そんな、デデデデの映画の感想をまとめてみようかと思います
待望の『浅野いにお作品』アニメ化
「浅野いにお先生の絵が動いている」
この感想が全てで、この感想に尽きると思います。
これまで、「ソラニン」「うみべの女の子」「零落」と映画化はされつつも、全て実写化での映像化となってました。それぞれ浅野先生の世界観を残しながらも、やはりそれぞれの監督・脚本家の色、キャストの方々の雰囲気が交えた『新しい浅野いにお作品』のような映像化だったなという感想でした。
しかし、今回は、アニメ映画化ということ、そして作画にも浅野先生が関わっていることもあり、視覚情報から得られる感想はやはり、先生が作り出す世界観がそのまま動いている。すぐそこにその世界があるような感覚で2時間映画を楽しむ事が出来ました。
原作の見惚れる絵と変態的なCG背景。宇宙船や重機の数々は、アニメ化でもその迫力を感じ、動きや効果音が加わることで、それが格段に強く現れ、作品ならではの迫力がより強化されていたのではないでしょうか。
ネタバレ注意
驚きの構成とやっぱり来た『あの曲』
映画ならではの構成、見せ方に関しやはり特徴的だったのが、門出とおんたんの過去編が前編で盛り込まれていたこと。急な展開に、原作を読んでいた者も驚いたことだろう。

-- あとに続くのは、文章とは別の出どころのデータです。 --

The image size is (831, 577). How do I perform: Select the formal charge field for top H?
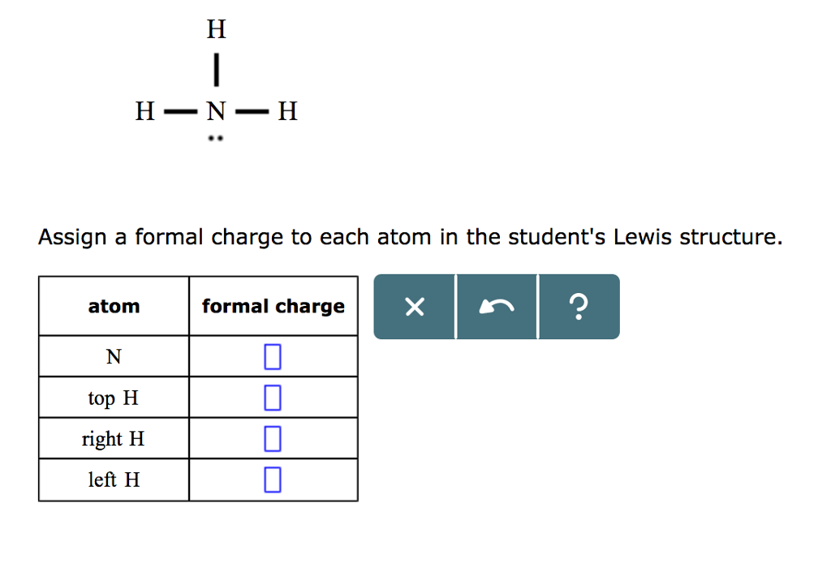(x=273, y=397)
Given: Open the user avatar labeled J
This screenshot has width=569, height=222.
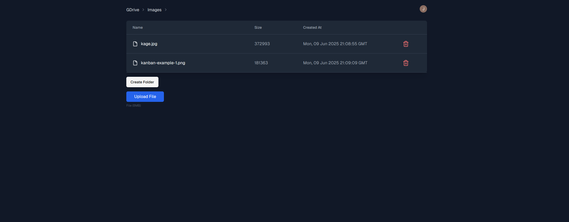Looking at the screenshot, I should (423, 9).
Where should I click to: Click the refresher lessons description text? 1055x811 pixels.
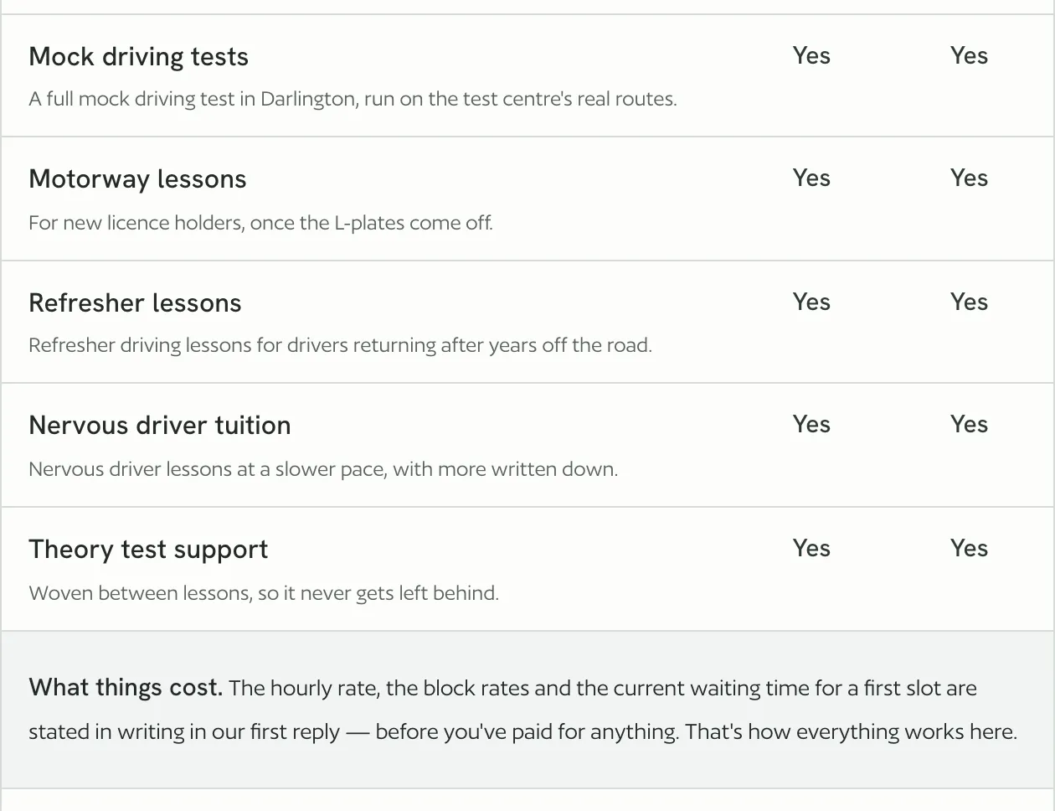(340, 345)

前編の過去編だけが全てではないものの、かなり心を抉る展開に、浅野いにお作品の魅力が全編にも観られたので、必要な構成だったのだと今では思う。お兄ちゃんの名言も聞けましたし、満足。
それに加え、浅野先生作詞の”あの曲”もインストではありましたが、映画館で聞けましたね。きっと、必要な場面で後編で、聞けるのではないかと勝手に期待しています。映画化が決まった時から。切実に・・・
声優『幾多りら』『あの』が演じる少女たち
今回の驚きポイントでもある、主人公声優の二人。初挑戦ともなるこの二人が織りなす日常の演技は、やはり自然と耳を掴まれ、その声以外は受け付けないと言わんばかりに、門出とおんたんに成り代わっていた。
正直、観るまでは不安はあったものの、観る以前と以後では、作品愛もより一層深くなり、紛れもない主人公の声優として大切な存在なのだと痛感した。
後編に待つ絶望と日常

前半が終わり、ついに後半を待つこととなる。
後半にかける畳み掛ける展開が映画化の中でどう表現されるのか。前半を視聴しより一層、結末を迎えることに心底楽しみである。